Reeled it straight in? Never slipped the drag?


----------



## JD7.62 (Feb 13, 2008)

Bodupp said:


> Wow!
> 
> Reeled it straight in? Never slipped the drag?


LoL yep, the ole Penn 4/0 with 150lb braid did the trick!


----------



## FenderBender (Oct 2, 2007)

Holy crap! Look at the size of the bill and eyeballs. That's a beast


----------



## Michael f sights (Jun 19, 2012)

Great Sword!!!


----------



## Jason (Oct 2, 2007)

Got a sword fer the mantle baby!!! That's a dern sure fine un!!!


----------



## Achim2 (Apr 25, 2011)

Dang! Dang! Congrats!


----------



## stc1993 (Nov 23, 2014)

Wow, that's a nice one.


----------



## YakAttack (Oct 8, 2007)

There you go bragging on the size of your sword again.
Nice fish!!!


----------



## how2fish (Jan 21, 2008)

Damn fine fish Congrats !! :notworthy:


----------



## osborne311 (Aug 1, 2011)

Very Nice!!


----------



## WhyMe (Apr 21, 2013)

Damn. Great job. About a three hour fight?
Whyme


----------



## fishsticker (Jan 11, 2009)

That's a slob for sure. Nice fish.


----------



## my3nme (Oct 9, 2007)

Great fish, congrats


----------



## Schizknit (Jun 17, 2013)

Jealous, amazing pic man.


----------



## jcasey (Oct 12, 2007)

Nice! Sword is on my bucket list.


----------



## Fishmancharmerh (Jul 2, 2013)

Great catch, but on a 4/0 Penn with 150 lb test hard to believe.


----------



## Big E Nuff (Oct 4, 2007)

Fishmancharmerh said:


> Great catch, but on a 4/0 Penn with 150 lb test hard to believe.
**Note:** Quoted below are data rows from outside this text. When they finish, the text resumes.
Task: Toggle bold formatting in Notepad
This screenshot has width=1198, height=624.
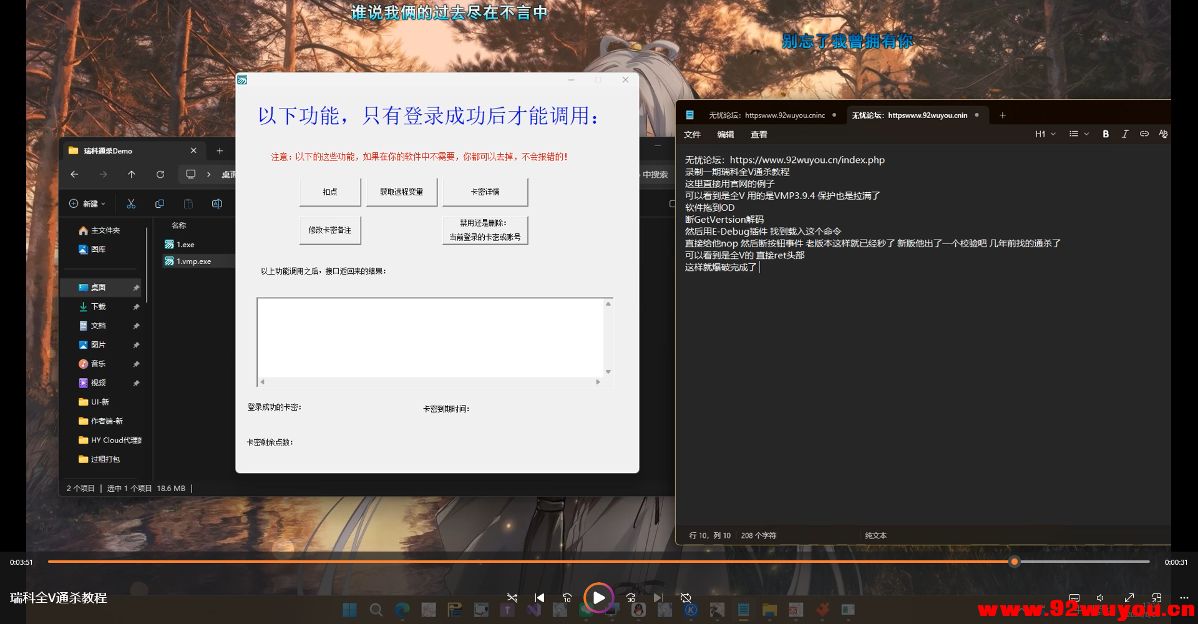Action: pos(1106,134)
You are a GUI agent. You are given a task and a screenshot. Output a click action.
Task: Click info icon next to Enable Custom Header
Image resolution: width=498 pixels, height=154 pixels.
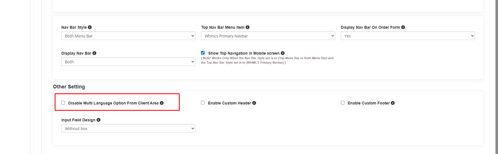pos(254,103)
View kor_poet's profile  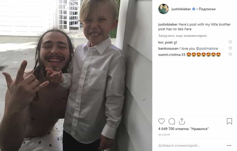click(165, 42)
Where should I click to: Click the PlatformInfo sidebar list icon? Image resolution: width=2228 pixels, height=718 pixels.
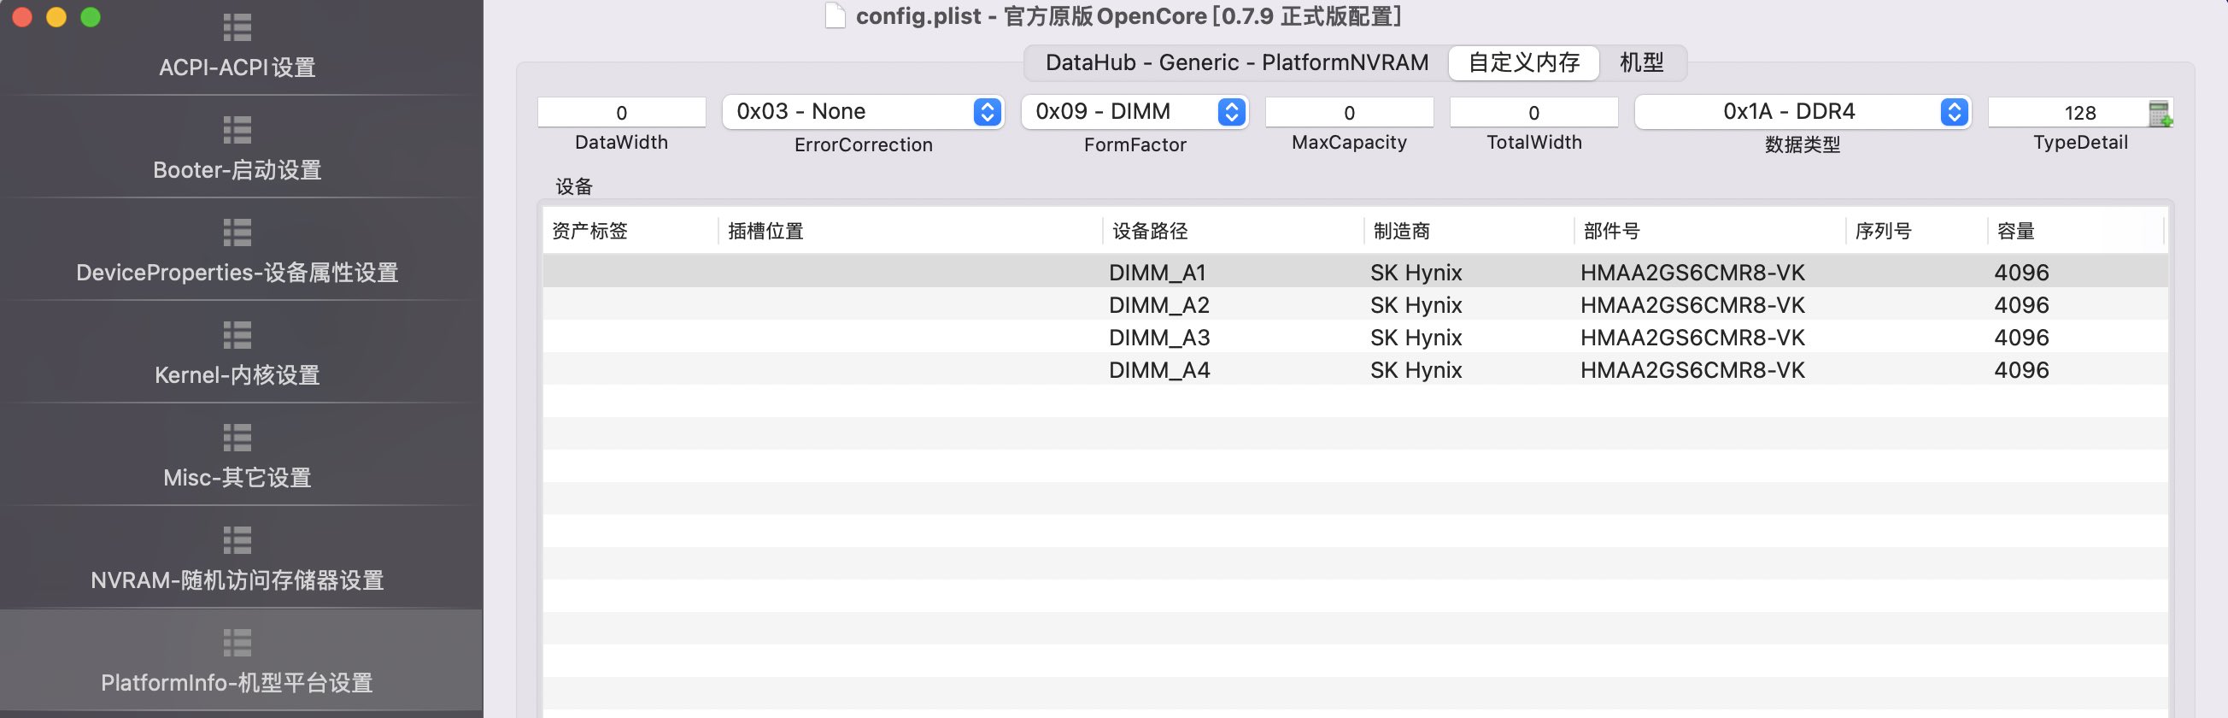click(237, 643)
What, you don't believe the man, just look at the picture, it's right there, that big ole gold 4/0 Penn. Some people just don't believe anybody........:whistling:


----------



## bigtallluke (Jul 14, 2012)

Fine fish right there! Congrats to you and your new friends.... that's a fine way to start out a new fishing relationship! I need to grab a daytime swordy myself... still on my list


----------



## PorknBeans (Nov 21, 2007)

awesome fish!!! cant wait to be back in pcola


----------



## FishinSpot (Oct 16, 2007)

Nice fish!


----------